Problem details:
Reproduce the listing from the line with "Describe the element" to the line with "Looking at the", substituting "breadth" for "width" and leaving everything else as it is.

Records provided:
:::::

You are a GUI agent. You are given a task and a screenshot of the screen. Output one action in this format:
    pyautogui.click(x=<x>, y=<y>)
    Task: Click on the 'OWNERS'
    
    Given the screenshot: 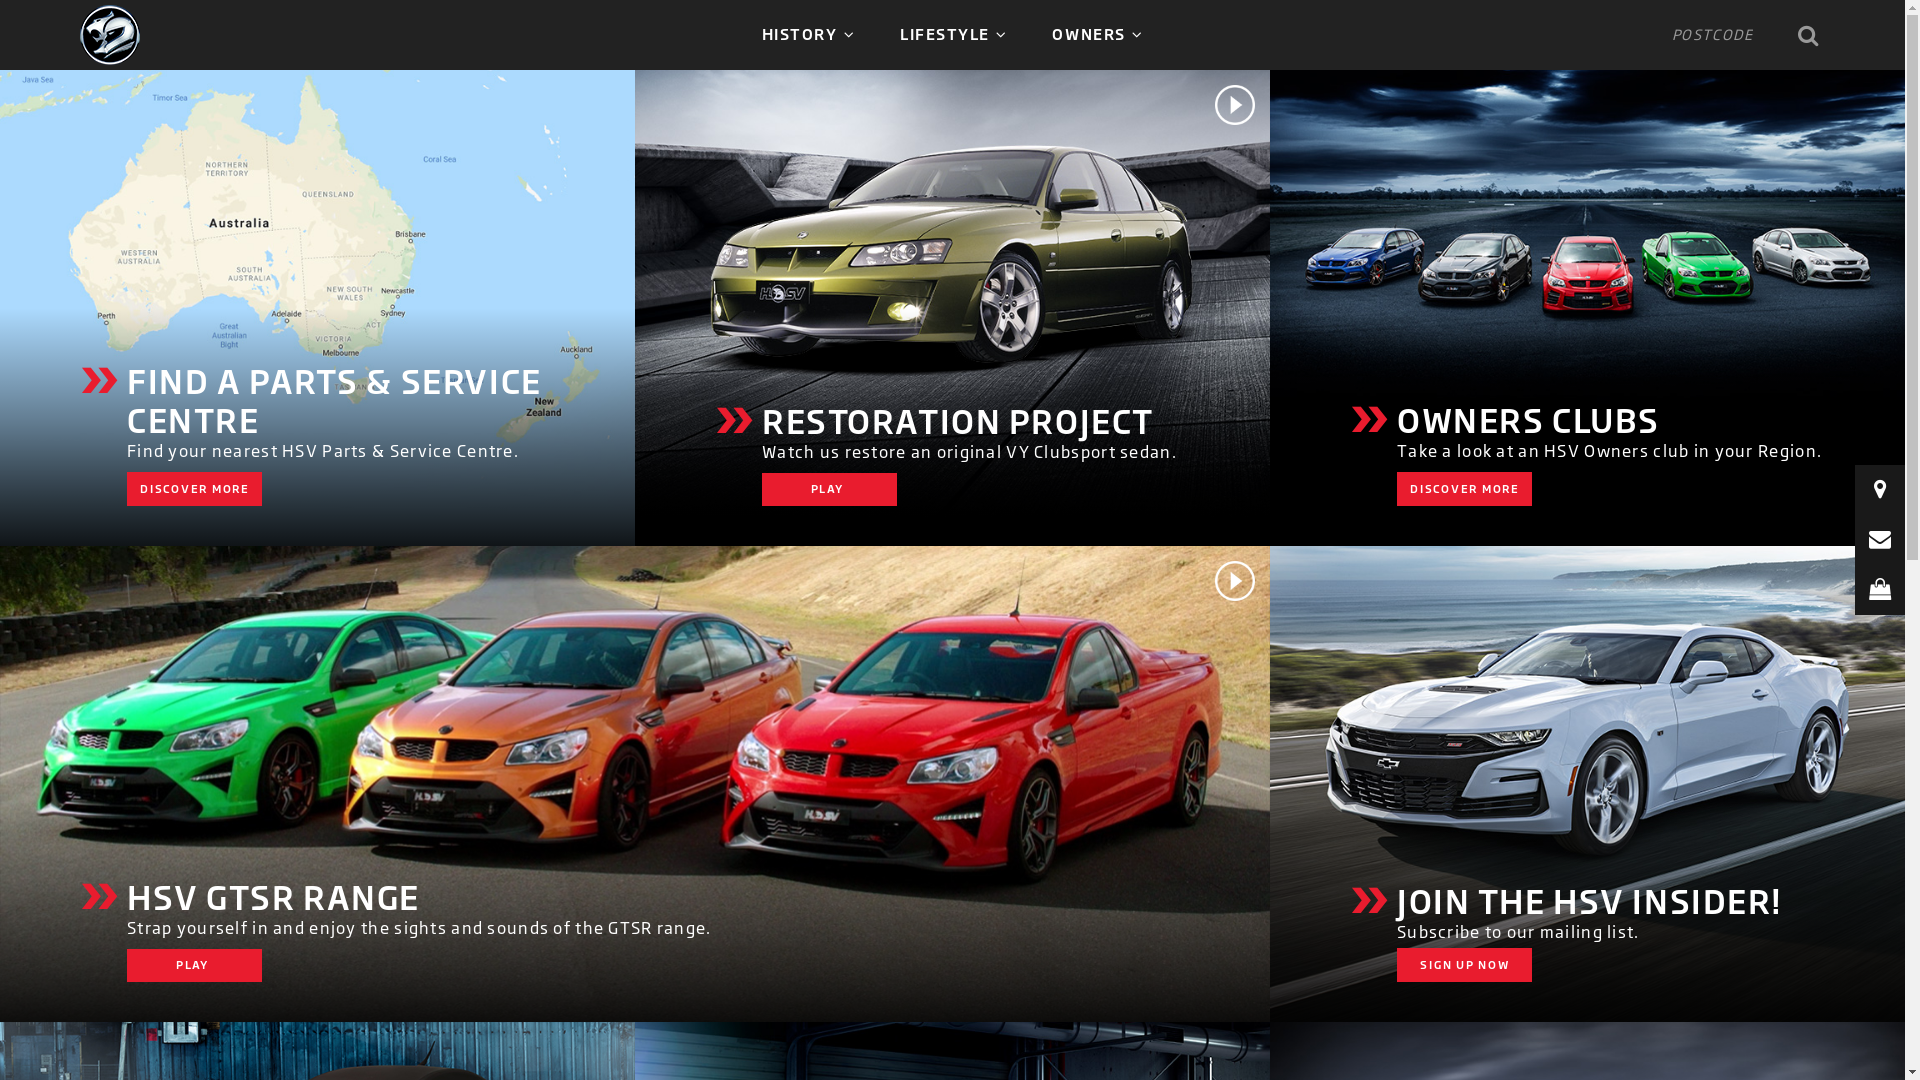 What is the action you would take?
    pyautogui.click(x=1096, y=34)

:::::

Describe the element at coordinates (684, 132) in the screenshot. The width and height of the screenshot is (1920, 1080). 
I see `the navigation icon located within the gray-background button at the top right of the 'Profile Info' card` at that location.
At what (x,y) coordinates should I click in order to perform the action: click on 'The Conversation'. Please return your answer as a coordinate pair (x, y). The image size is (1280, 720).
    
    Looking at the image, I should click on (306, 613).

:::::

Solution for this problem:
Describe the element at coordinates (684, 132) in the screenshot. The breadth and height of the screenshot is (1920, 1080). 
I see `the navigation icon located within the gray-background button at the top right of the 'Profile Info' card` at that location.
At what (x,y) coordinates should I click in order to perform the action: click on 'The Conversation'. Please return your answer as a coordinate pair (x, y). The image size is (1280, 720).
    
    Looking at the image, I should click on (306, 613).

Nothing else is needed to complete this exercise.